Parlare alle giovani menti
Ci siamo, tocca a me. Domenico Ioppolo, padrone di casa che ringrazio, apre l’incontro, mi presenta scandendo il mio nome. Mi accingo cosi a comparire di fronte alla platea: tiepidi applausi, sorrisi, tanti volti giovanissimi, molta curiosità. Leggo nelle loro facce un pensiero: “Vediamo cosa ci racconta questo qui oggi”. Io sorrido a mia volta e ringrazio tutti. Sono emozionato, provo un po’ di timore ma poi parto, sereno. Miles Davis mi tiene compagnia. Racconto di vita, di coraggio, di passione e della volontà di liberare la propria anima con entusiasmo in un mondo frenetico che ci vuole cupi, stressati, tristi e privi di scopo.

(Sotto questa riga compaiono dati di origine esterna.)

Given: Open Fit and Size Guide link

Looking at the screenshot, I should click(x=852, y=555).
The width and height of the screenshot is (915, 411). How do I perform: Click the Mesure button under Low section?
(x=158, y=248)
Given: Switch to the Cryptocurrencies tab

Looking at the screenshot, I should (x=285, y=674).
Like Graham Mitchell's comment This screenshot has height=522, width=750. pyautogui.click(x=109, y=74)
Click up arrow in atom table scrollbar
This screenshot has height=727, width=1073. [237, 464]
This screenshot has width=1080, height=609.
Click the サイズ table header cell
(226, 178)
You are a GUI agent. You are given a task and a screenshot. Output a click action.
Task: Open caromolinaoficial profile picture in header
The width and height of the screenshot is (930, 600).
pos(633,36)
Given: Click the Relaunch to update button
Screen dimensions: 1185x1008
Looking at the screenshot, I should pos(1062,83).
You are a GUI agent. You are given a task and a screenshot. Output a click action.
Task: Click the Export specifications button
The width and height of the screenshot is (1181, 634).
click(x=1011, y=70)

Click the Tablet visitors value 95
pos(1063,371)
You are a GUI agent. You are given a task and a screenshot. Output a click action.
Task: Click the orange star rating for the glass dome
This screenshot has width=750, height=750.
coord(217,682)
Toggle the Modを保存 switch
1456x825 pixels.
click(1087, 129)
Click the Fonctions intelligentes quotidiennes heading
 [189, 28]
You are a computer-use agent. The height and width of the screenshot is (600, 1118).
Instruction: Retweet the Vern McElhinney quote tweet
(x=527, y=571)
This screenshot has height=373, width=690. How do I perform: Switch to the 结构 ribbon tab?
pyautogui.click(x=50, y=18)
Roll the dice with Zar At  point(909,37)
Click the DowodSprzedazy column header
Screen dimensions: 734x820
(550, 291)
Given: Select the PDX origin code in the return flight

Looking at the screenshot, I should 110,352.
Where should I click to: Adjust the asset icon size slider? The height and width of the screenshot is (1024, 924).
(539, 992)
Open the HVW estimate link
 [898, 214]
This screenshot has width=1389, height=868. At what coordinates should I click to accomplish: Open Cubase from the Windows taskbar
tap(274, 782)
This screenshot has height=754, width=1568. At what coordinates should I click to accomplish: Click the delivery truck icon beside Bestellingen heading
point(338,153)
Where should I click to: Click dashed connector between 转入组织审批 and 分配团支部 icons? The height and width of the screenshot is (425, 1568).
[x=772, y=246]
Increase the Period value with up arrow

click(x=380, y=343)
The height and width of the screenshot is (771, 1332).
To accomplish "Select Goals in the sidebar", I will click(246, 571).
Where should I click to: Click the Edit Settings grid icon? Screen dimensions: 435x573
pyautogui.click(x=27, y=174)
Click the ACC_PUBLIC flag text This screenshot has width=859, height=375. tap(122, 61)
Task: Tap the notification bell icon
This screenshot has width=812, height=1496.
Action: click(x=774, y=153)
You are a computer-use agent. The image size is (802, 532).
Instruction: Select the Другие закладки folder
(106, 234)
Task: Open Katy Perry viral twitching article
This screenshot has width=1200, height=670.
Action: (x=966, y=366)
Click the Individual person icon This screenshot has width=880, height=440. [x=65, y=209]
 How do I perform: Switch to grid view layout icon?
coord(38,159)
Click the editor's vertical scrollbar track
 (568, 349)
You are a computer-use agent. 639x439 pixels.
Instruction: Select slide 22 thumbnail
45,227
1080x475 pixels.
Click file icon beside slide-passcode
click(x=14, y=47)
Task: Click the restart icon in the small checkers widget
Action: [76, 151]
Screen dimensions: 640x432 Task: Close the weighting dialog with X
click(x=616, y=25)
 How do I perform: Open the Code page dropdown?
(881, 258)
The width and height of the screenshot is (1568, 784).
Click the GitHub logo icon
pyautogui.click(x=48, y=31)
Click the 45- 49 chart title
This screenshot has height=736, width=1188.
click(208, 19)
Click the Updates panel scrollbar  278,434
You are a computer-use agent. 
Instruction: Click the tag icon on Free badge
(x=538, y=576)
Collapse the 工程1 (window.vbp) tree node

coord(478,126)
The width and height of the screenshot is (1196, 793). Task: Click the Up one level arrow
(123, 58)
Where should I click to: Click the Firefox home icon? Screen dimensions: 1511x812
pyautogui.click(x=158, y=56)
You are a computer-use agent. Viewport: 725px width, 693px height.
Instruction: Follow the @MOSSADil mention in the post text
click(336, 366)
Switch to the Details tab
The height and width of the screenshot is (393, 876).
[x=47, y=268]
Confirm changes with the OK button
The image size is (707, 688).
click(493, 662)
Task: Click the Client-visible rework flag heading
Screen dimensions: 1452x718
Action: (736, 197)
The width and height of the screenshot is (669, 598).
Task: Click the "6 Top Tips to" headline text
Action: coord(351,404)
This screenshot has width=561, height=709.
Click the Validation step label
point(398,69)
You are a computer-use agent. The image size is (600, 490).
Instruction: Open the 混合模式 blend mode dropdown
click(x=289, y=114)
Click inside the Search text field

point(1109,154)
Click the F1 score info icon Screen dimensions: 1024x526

Le parole scorrono e negli occhi dei ragazzi inizio a capire che questa per loro non è la solita lezione di scuola, ma un discorso inaspettato, strano. I minuti passano e inizio a realizzare dentro me stesso: “Accidenti stiamo sconfiggendo il mostro…ci stiamo riuscendo davvero!”. I ragazzi e le ragazze di Cagliari lo hanno lasciato nello zaino o nella tasca perché io stavo parlando alle loro giovani menti, ai loro cuori e (forse) loro erano più interessati a me che a lui.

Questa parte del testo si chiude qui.